Entries taken from a collection:
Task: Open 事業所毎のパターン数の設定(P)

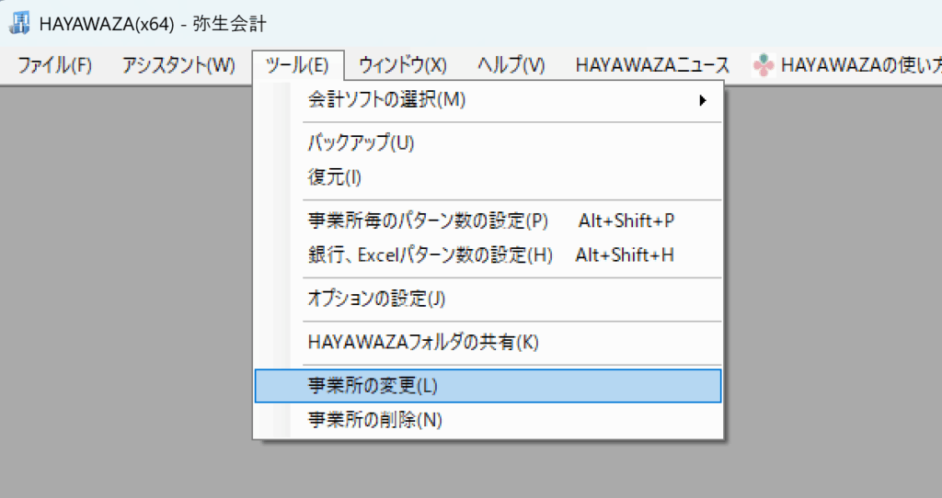Action: [x=428, y=221]
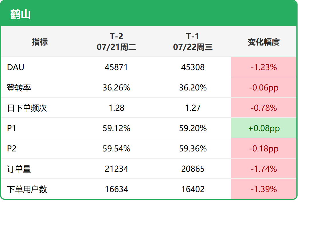The height and width of the screenshot is (229, 309).
Task: Select the DAU T-2 value 45871
Action: tap(116, 67)
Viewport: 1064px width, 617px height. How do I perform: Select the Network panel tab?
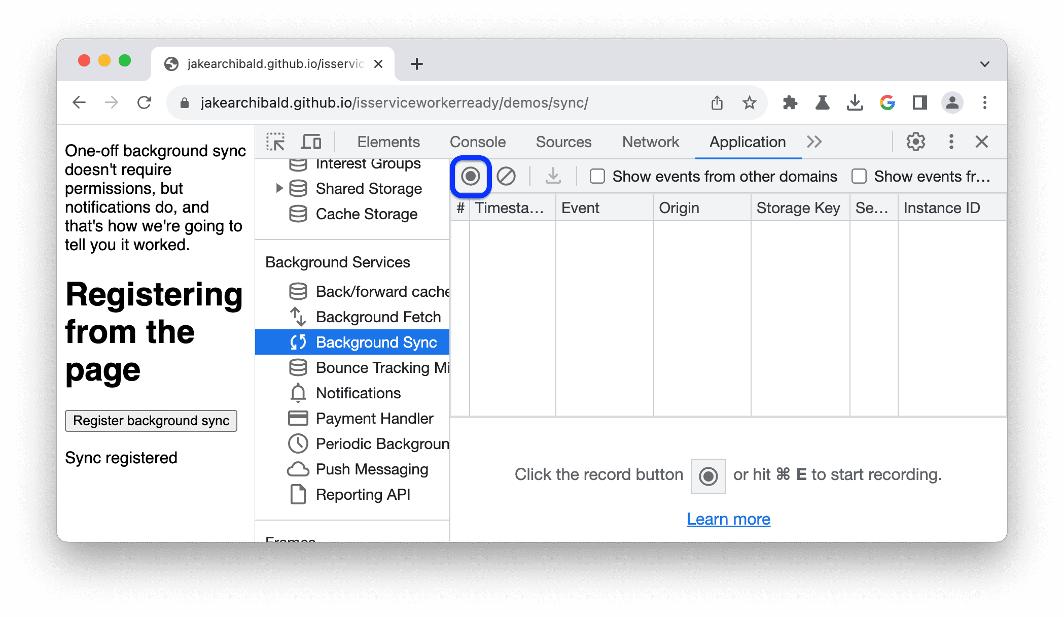(x=650, y=142)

Work request:
Give back the full data exactly as it reads, but drop the pictures.

Solution for this problem:
Task: Open 事業所毎のパターン数の設定(P)

Action: [x=428, y=221]
The height and width of the screenshot is (229, 309).
Task: Select the DAU T-2 value 45871
Action: tap(116, 67)
Viewport: 1064px width, 617px height. How do I perform: Select the Network panel tab?
(x=650, y=142)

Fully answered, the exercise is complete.